2) In EIF 95-8, under Factors involving terms of continuing employment, number 3, level of compensation, the EITF states “Situations in which employee compensation other than contingent payments is at a reasonable level in comparison to that of other key employees in the combined enterprise may indicate that the contingent payments are additional purchase price rather than compensation.”  The employment agreement with the President of Comtrak is for 3 years with an annual salary of $400,000 per year and the agreement automatically renews.  The salary for the President of Comtrak is at a reasonable level as compared to our other key employees.  In addition to his salary, the President of Comtrak was awarded restricted stock each year as a part of our long term incentive plan similar to other key employees.  The President of Comtrak’s total compensation package relative to other key employees indicates that the contingent payments are additional purchase price; and

 3) In EITF 95-8, under Factors involving reasons for contingent payment provisions it states “Understanding the reasons why the acquisition agreement includes a provision for contingent payments may be helpful in assessing the substance of the arrangement.”  The contingent earn-out was determined at the time of acquisition based on the valuation of Comtrak.  In other words, the purchase price was based on a multiple of earnings before depreciation, interest and taxes and we wanted to make sure that the performance of the business was consistent with forecasts.   The multiple including the $10 million payment was approximately 4 (high end of our range) and the multiple without the $10 million payment was 3 (low end of our range).  The substance of the arrangement would indicate the continent payments are additional purchase price.

The other criteria of EITF 95-8 not mentioned above were also reviewed and noted to not be indicative that the additional payments were compensation.  Also, there were no other relevant criteria noted that would indicate the terms of the earn-out would be considered compensation expense.  We plan to mention point number 1 and point number 3 above in our notes to the financial statements in future filings.


4.  
Notes to Consolidated Financial Statements
Note 14.  Acquisition, page 41

In future filings, please revise to state the primary reasons for the acquisition and include a description of the factors that contributed to a purchase price that resulted in recognition of goodwill.  Refer to the disclosure requirements outlined in paragraph 51b of SFAS 141.

We intend to add the following information to our future filings related to the Comtrak acquisition.
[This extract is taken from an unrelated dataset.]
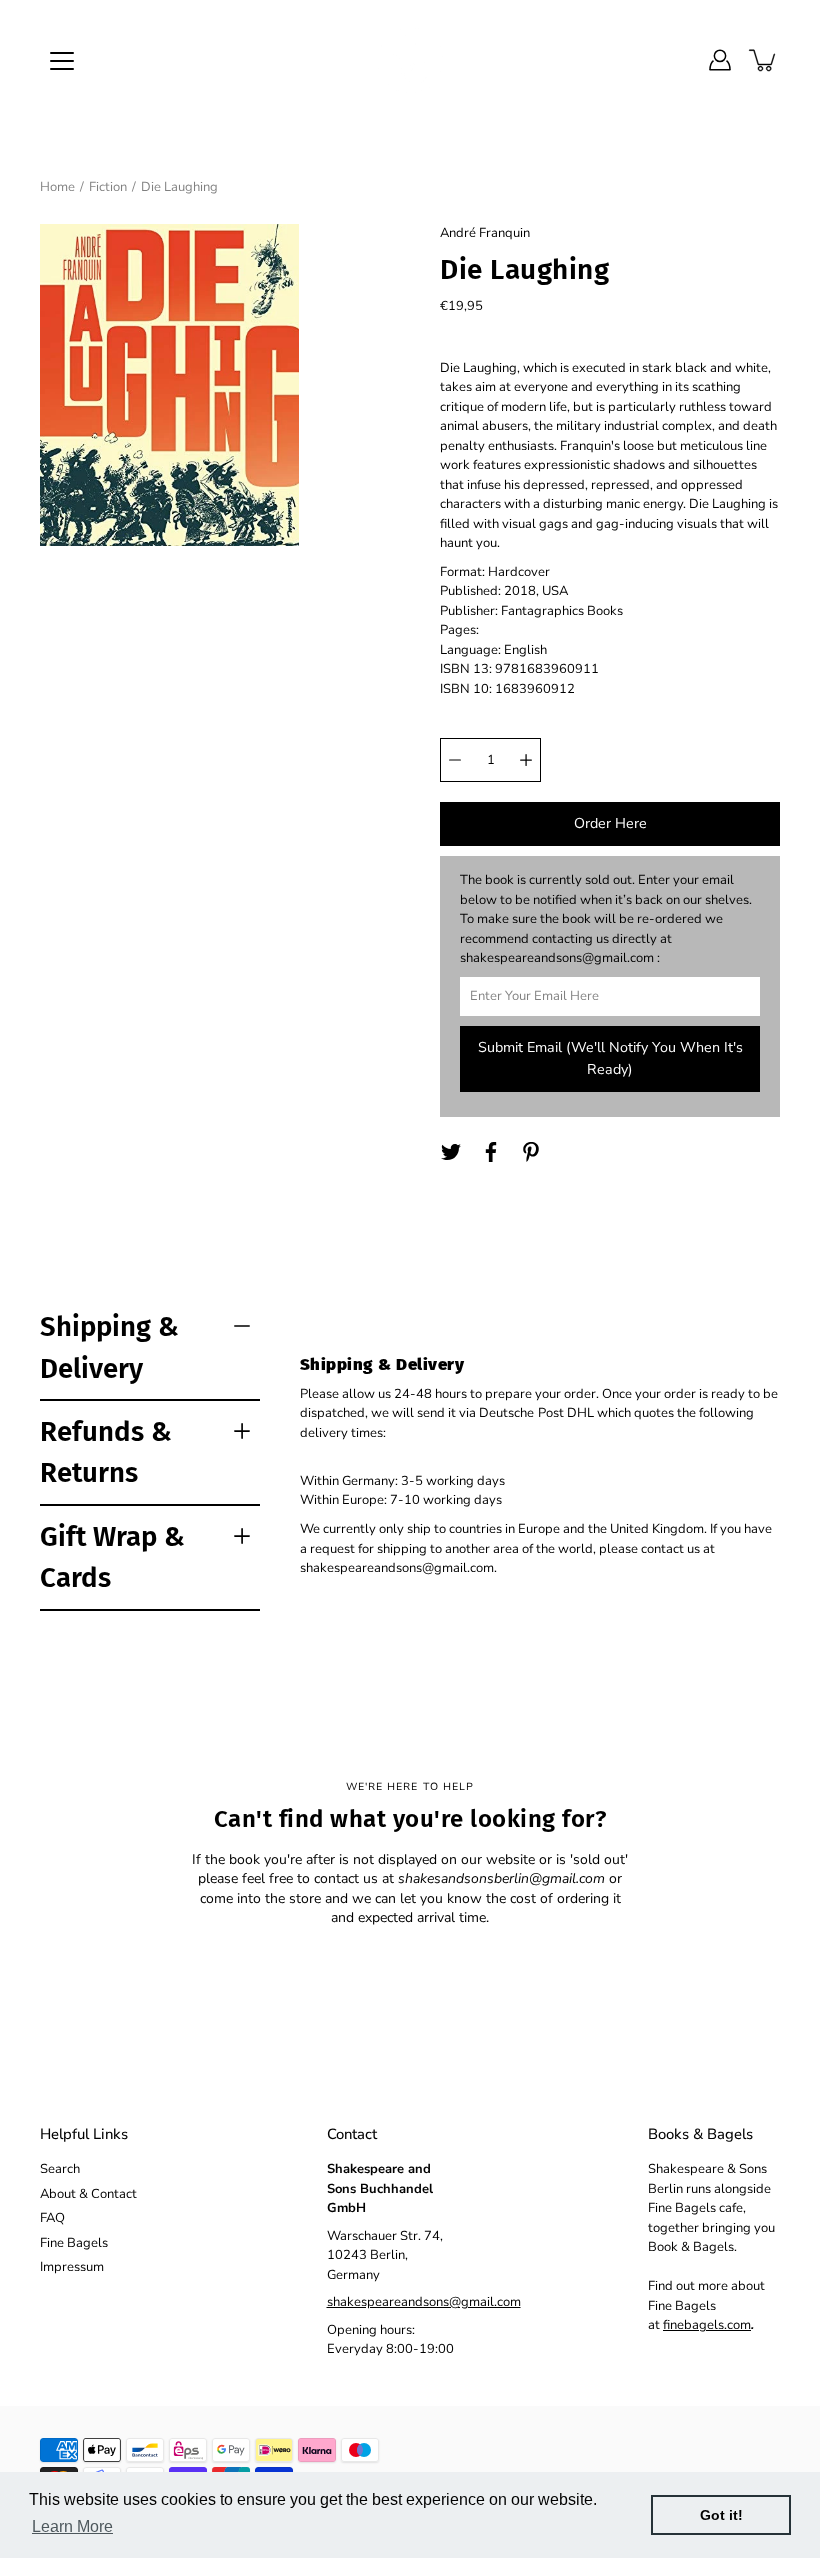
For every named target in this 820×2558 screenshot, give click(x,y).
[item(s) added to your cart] (764, 60)
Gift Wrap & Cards (112, 1557)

We paid a premium (i.e. goodwill) over the fair value of the net tangible and identified intangible assets acquired for a number of strategic fit reasons including the following:

·  
Our Company will benefit from Comtrak’s diverse service offerings
·  
We will be able to perform more of our own drayage which our customers value
·  
We will be less vulnerable to the capacity volatility in the marketplace
·  
Comtrak has best in class operations and we will adopt their best practices at our existing drayage operations

*****
The Company acknowledges that:

·  
The Company is responsible for the adequacy and accuracy of the disclosure in the filing;
·  
Staff comments or changes to disclosure in response to Staff comments do not foreclose the Commission from taking any action with respect to the filings; and
·  
The Company may not assert Staff comments as a defense in any proceeding initiated by the Commission or any person under the federal securities laws of the United States.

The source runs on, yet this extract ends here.